Ya cerca de las doce de la mañana, los veladores de la terraza estaban de bote en bote, como si se escenificara en aquella cafetería una manifestación espontánea contra los malos augurios económicos, o sea, sociales. Los clientes, en actitud pantagruélica, colmaban el lugar, y se manifestaban como una demanda briosa, mientras que la oferta -el bar: sus titulares y sus empleados- más que probablemente estaban con el corazón en un puño por el golpe que en la línea de flotación de su negocio infligía la subida de precios de sus costes, sobre todo la de los alimentos y, mucho más, los de la energía. La edad media de los que desayunaban tan tarde era alta, por encima de los sesenta en casi todos los casos. Embebido en esta segmentación a bote pronto, uno observaba sin posible error que la gran mayoría eran mujeres, algunas con el andador al lado de su asiento; otras, sentadas en su silla de ruedas, acompañadas por una asistenta con tez más morena que ellas, o por alguien con aspecto de ser su hijo o hija. Otras mujeres, quizá viudas, departían con pasión: debían de haberse citado como cada día en el establecimiento. Todas masticaban no a dos, sino a cuatro carrillos, con ese amor algo ansioso con que se consumen los churros. No sólo bandejas de calentitos de rueda o de papa salían, sino también rebanás de pan frito, picatostes les dicen. Café con leche a discreción; alguna copa de aguardiente dulce. El viernes abría, y, según se veía con claridad, abría el apetito a un público entusiasta, en absoluto desnutrido, sino diríase que todo lo contrario a tenor de las apariencias, que parecían delatar análisis clínicos con asteriscos y expresiones en negrita (acetona, ácido úrico, colesterol del menos bueno).

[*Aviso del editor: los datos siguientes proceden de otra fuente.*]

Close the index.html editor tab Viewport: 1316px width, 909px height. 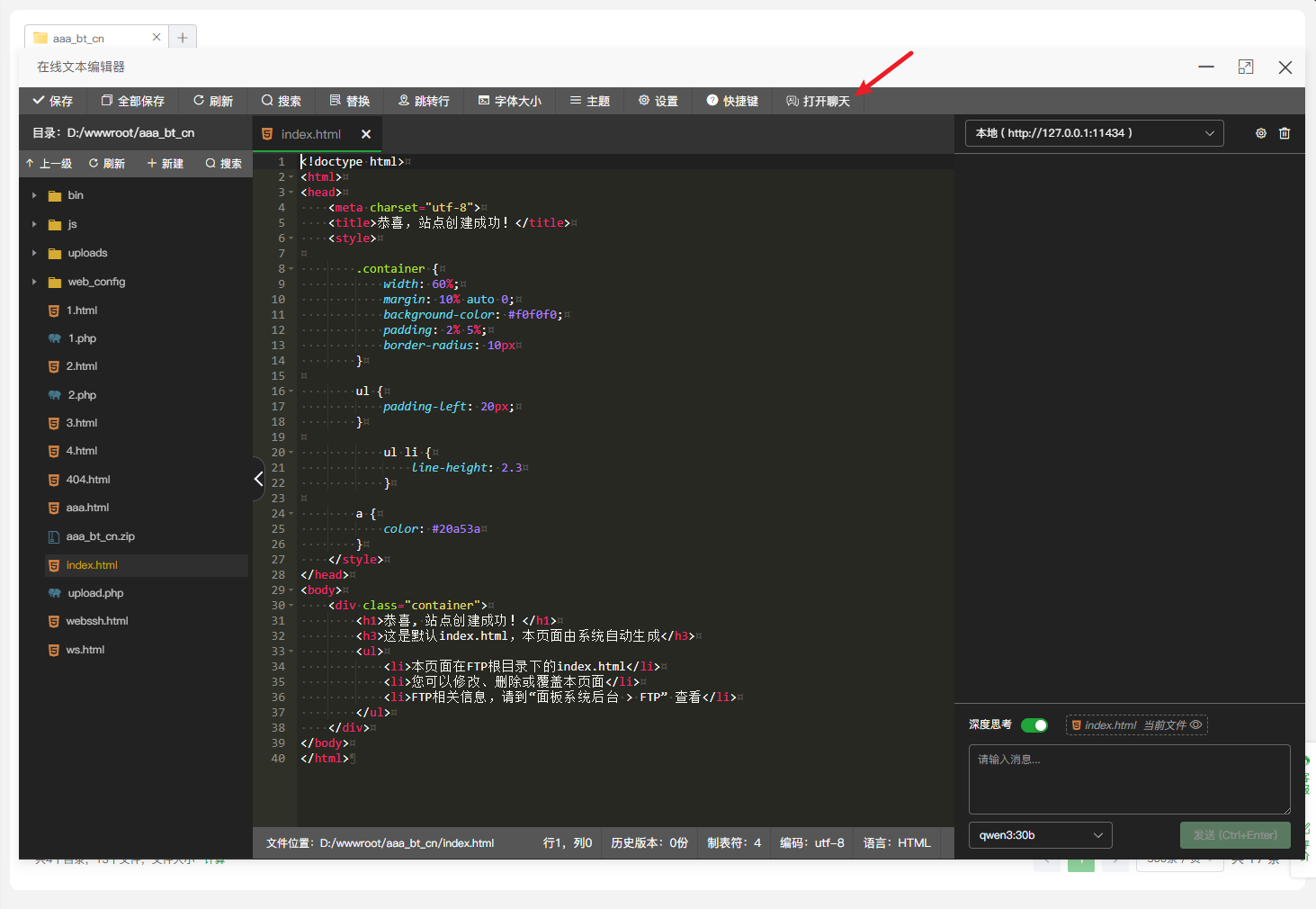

La gente, ya se ve, vive a pesar de todo, y sin empacho ni gran mesura, a pesar de cómo la pandemia nos ha metido en cintura. Por ejemplo, a los bares, cafeterías y restaurantes, después del gran daño del confinamiento, se les abrió una puerta de conveniencia mediante el imperio de la reserva, que les permitía ordenar y hacer más eficientes y eficaces sus procesos de producción y servicio. Los clientes entramos por esa vereda con los ojos de la fe en el disfrute del comer y el beber, tan inquebrantable incluso a unas malas. Bajando la pelota al piso de los usos de los agentes microeconómicos (empresas, familias, individuos), son los negocios de hostelería los más azotados por las sucesivas oleadas de crisis: financieras, pandemia, guerra. De hecho, las peticiones de concurso de acreedores -antes, suspensiones de pagos y quiebras-no cesan y son las más en este sector. Limitadas en tecnología o exportación, los costes de producción se han cebado en sus inputs, y su tamaño medio -pequeño- no permite refinanciaciones sucesivas más allá de un par de intentos. Muchos empleados de este sector ancla a unas malas, pero que crea un empleo coyuntural y muy asociado al turismo rápidamente, verán sus salarios desparecer si la inflación no se modera en aquellos aprovisionamientos y suministros que los flagelan con crueldad: pan, cerveza y vino, fruta y verdura, carne y pescado... electricidad y gas sobre todo. Mientras, en cualquier pueblo, ciudad de provincia o capital, la gente de a pie -incluso la que no puede caminar bien- se resiste a claudicar y prescindir de los pequeños placeres, los en verdad vitales para llevar una existencia grata. Curiosas contradicciones que hacen que una demanda bien dispuesta, incluso sin gran poder adquisitivo, puede verse no satisfecha por la oferta, que mengua y se descasta por una guerra lejana.

Mientras que el azote prometido llega a nuestras vidas, que no falten desayunos al sol de un otoño perezosos ya casi a media mañana, servidos por camareros diligentes que, bien mirado, son un sucedáneo de los psicólogos. Sin desmerecer, no sucedáneo: sustitutivo al alcance de todos los bolsillos.